Jack, permettimi una domanda: se esistesse Internet (così come oggi la conosciamo: reti, protocolli, nodi, server, apparati, ecc. ecc.) e non esistesse l’informazione oppure, meglio, se dall’oggi al domani tutta l’informazione dovesse – improvvisamente ed irrimediabilmente – sparire internet, riterresti ancora che l’evaporazione dei confini tra i compartimenti strategico, tattico, operativo e tecnologico debba imputarsi alla rete?
Mi spiego: quante volte ci è capitato di dare la colpa del traffico impazzito ai tempi e ai sincronismi della rete semaforica? Se sparissero d’un tratto i colori, o meglio il concetto di colore, daremmo ancora colpa a quei pali di ferro verniciato di giallo che fanno pendere sulla carreggiata dei strani cosi con tre oblò e la palpebra antisole sopra?
(“sparire DA internet”… ho le sinapsi a pezzi oggi)
i settori strategico, operativo e tattico, i quali, per la prima volta, proprio attraverso la rete Internet e la tecnologia, stanno vedendo svanire la loro tipica compartimentazione settoriale.
No, Jack.
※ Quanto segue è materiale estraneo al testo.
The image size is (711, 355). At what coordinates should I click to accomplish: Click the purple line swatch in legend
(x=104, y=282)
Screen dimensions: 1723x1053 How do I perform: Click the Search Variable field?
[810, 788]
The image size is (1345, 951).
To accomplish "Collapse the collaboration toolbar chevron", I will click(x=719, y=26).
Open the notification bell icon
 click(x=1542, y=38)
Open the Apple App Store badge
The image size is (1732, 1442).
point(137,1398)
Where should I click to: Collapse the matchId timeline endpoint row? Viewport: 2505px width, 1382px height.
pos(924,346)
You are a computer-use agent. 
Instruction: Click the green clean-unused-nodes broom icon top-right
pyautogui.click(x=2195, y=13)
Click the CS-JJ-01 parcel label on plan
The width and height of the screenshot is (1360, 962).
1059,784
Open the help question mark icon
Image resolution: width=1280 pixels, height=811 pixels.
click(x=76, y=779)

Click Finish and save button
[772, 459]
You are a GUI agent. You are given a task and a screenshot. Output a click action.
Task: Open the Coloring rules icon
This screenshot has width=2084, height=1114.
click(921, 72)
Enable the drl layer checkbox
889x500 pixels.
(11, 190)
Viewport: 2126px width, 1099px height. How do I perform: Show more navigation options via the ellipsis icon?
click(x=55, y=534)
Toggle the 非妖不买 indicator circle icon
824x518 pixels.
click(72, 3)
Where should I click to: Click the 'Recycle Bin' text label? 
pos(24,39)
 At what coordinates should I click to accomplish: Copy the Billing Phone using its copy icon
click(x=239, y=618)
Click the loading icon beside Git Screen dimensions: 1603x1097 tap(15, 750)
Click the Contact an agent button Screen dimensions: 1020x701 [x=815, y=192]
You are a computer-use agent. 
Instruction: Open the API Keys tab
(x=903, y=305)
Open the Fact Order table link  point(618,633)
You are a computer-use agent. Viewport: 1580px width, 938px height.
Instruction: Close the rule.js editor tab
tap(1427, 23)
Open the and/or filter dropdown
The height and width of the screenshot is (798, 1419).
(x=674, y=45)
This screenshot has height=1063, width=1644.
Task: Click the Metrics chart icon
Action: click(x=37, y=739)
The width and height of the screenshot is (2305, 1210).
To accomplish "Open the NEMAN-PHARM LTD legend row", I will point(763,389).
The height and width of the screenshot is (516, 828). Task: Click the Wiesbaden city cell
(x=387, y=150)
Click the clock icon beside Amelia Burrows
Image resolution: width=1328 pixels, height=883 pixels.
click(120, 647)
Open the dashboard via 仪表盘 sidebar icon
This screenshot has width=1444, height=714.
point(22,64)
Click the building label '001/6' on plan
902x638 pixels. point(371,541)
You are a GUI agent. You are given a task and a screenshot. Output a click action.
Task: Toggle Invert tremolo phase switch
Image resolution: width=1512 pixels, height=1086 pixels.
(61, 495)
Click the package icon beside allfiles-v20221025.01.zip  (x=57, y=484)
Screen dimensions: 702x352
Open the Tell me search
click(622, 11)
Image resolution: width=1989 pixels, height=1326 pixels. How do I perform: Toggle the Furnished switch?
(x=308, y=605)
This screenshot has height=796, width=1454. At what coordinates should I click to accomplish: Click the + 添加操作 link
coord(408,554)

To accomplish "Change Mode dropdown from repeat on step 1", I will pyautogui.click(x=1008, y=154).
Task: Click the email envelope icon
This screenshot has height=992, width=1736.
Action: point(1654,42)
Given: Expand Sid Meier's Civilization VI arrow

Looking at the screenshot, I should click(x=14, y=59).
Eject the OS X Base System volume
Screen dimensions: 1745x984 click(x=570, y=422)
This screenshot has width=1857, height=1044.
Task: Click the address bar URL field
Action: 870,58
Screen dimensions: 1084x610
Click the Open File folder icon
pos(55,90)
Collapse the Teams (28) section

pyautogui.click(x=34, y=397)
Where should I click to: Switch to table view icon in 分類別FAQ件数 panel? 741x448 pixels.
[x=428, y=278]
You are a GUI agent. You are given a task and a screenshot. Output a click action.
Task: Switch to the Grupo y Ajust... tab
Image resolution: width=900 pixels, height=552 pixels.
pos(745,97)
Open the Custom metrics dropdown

Scusami ma su questo non posso essere d’accordo. Non è certamente la prima volta che sorge l’esigenza di muoversi tra i tre livelli (sui quali, peraltro, potremmo discutere a lungo…), evitando compartimentazioni.
In un certo senso si potrebbe affermare che tutta la storia militare del ‘900 è caratterizzata da tale esigenza
Insomma, questo appiattimento rende particolarmente difficile riuscire a parlare in maniera compiuta e completa della problematica senza saltare da un “piano” di astrazione all’altro (dallo strategico al tattico/tecnologico, ad esempio).
Scusate se rilancio con un po’ di ritardo sullo scambio , molto interessante, delle definizioni.
Un’osservazione mi viente alla mente: ma in fin dei conti non tutti utilizzano il termine “cyber”, tipo i russi e cinesi se non sbaglio parlano di information security. E anche negli ambienti militari americani si utlizza spesso “information assurance”, quindi in fin dei conti non c’é ancora un’ogeneità lessicale.